== TASK INPUT

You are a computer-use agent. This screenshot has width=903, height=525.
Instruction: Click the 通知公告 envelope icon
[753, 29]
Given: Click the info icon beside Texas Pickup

====
== TASK INPUT

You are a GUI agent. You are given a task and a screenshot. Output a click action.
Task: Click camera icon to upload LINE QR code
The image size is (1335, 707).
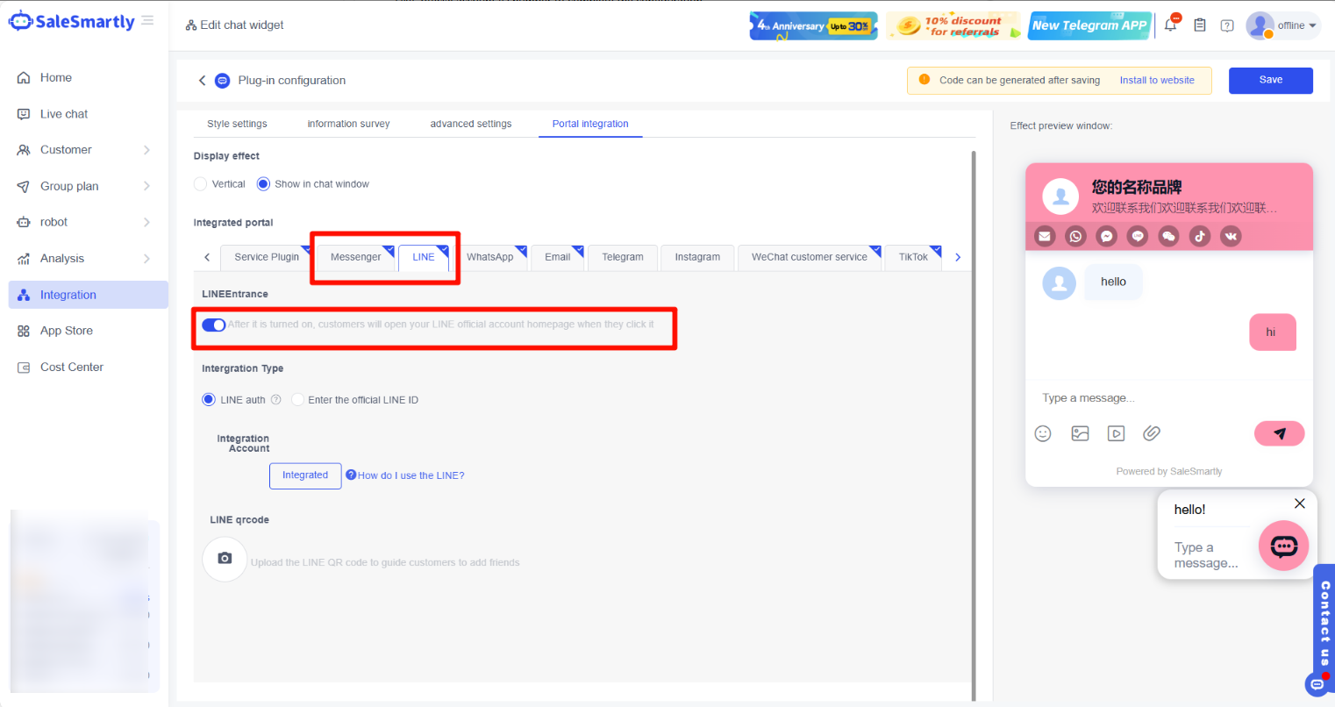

====

Check every line of the data above for the string "screenshot", and copy those that have it.

**SOLVED EXERCISE**
You are a computer-use agent. This screenshot has width=903, height=525.
You are a GUI agent. You are given a task and a screenshot. Output a click action.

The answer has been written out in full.